**提示された文章:**
適切に休憩を取りながら、リラックスした状態で仕事を進める方が効率的であり、創造性を十分に発揮できることに多くの人が気づき始めています。
また、フリースペースと似た言葉に、フリーアドレスがあります。フリーアドレスとは、オフィス内で従業員が座る場所を自由に選ぶことができるシステムです。
コロナ禍でオフィスに出社する社員の数が減っている昨今、オフィスを効率的に、より創造的に活用するために、フリーアドレスを導入する企業が増えています。
フリースペースはフリーアドレスと近い考え方ですが、フリーアドレスはあくまでも仕事するためのスペースに関するもの。フリースペースは、もっと積極的に社員がリラックスしたり、自由に過ごせる場所をオフィスに作ろうとするものです。

オフィスにフリースペースを設置するメリット

フリースペースをオフィスに設けることで、どのようなメリットが期待できるのでしょうか。具体的に見ていきましょう。

生産性・効率性アップ

長時間ずっと、同じペースで働き続けることはできません。適度に休憩し、リラックスした方がトータルで見たときに生産性・効率性は向上します。フリースペースがあれば、デスクで休憩するよりも、肉体的にも精神的にもリフレッシュできます。

創造力アップ

優れたアイデアは、机に向かっているだけでは生まれません。アイデアが浮かぶのは、歩いているときや、お風呂に入っているときなどといわれます。優れたアイデアは、資料を読み込んだり、アイデアをひねり出そうと頭をフル回転させた後、ふとリラックスしたときに浮かびます。フリースペースは、まさにそのためのリラックススペース。社員の創造力・発想力アップにつながります。

コミュニケーションの促進

フリースペースは、チームや部署を超えた社員のコミュニケーションを促進します。オンラインにはない、リアルなコミュニケーションは、人と人との心地よいつながりを生み出し、社員の帰属意識を高めます。また何気ないコミュニケーションから、思わぬアイデアが生まれることもあります。こうした偶然の出会いや交流は「セレンディピティ」と呼ばれ、これからのオフィスに欠かせない要素として、今、注目を集めています。

**データの抜粋:**
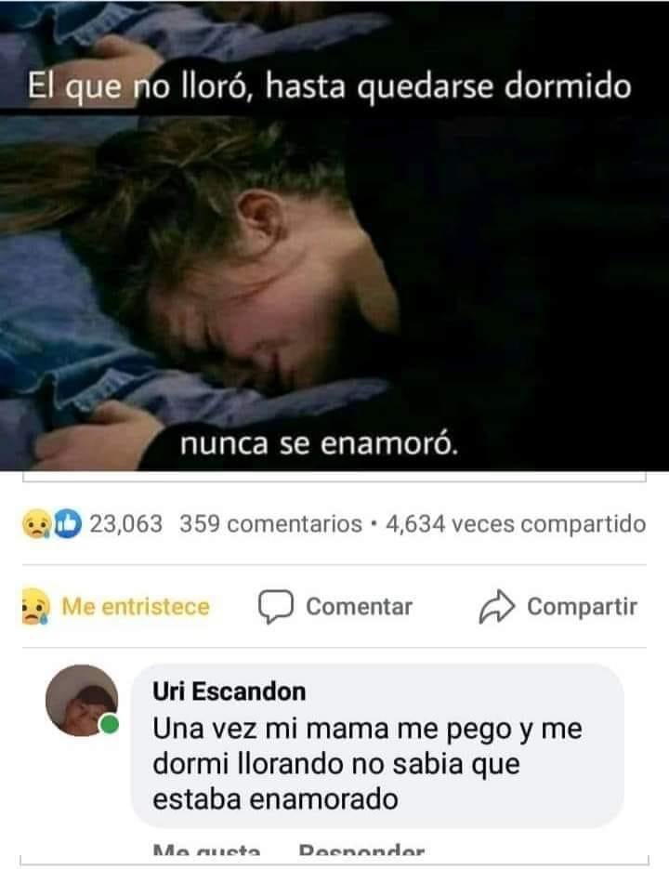
Task: Click the green online status dot
Action: (x=110, y=724)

**やること:**
1. フリースペースの文章で、オフィスにフリースペースを置くメリットとして見出しに挙げられているものをすべて書き出してください。
2. フリースペースの文章をもとに、次の質問に答えてください。
(a) フリーアドレスとはどんなシステムですか。
(b) フリースペースがあれば、デスクで休むのと比べてどうなると書かれていますか。
(c) 偶然の出会いや交流は何と呼ばれていますか。
3. フリースペースの文章を、最後の文のあとから書き進めてください。
この一覧は使わなくてもかまいません。

**各問の答え:**
1.
生産性・効率性アップ
創造力アップ
コミュニケーションの促進

2.
(a) オフィスの中で、社員が座る場所を自由に選べるシステムです。
(b) 体の面でも心の面でもリフレッシュできます。
(c) 「セレンディピティ」と呼ばれています。

3.
オフィスにフリースペースを設置する際のポイント

多くのメリットがあるフリースペース。オフィスにフリースペースを設置する際のポイントを見ていきましょう。

使用目的を明確にする

フリースペースは、文字どおり「フリー」なので、さまざまな用途が想定できます。例えば、完全に社員に限定してリラックススペースとする。あるいは、外部の人も利用可能なスペースとして、ときには勉強会やセミナー、交流会などでの使用を想定することもできます。
前者なら、ソファやクッションを置き、冷蔵庫やコーヒーメーカーなどを置いてもよいでしょう。ちょっとしたお菓子や軽食を置いているオフィスもあります。後者の場合は、レイアウト変更が柔軟に行えるデスクやチェアを揃えておくと便利です。さらに大型のディスプレイがあると有効活用できます。

設置場所を検討

使用目的と同時に、設置場所をどこにするかも重要になります。社員のリラックススペースとして使うのであれば、多くの社員にとってアクセスしやすい場所を選ぶことが重要です。「わざわざ出向く」のではなく「ついでに立ち寄れる」くらいの気軽さが、多くの社員に利用してもらうには必要です。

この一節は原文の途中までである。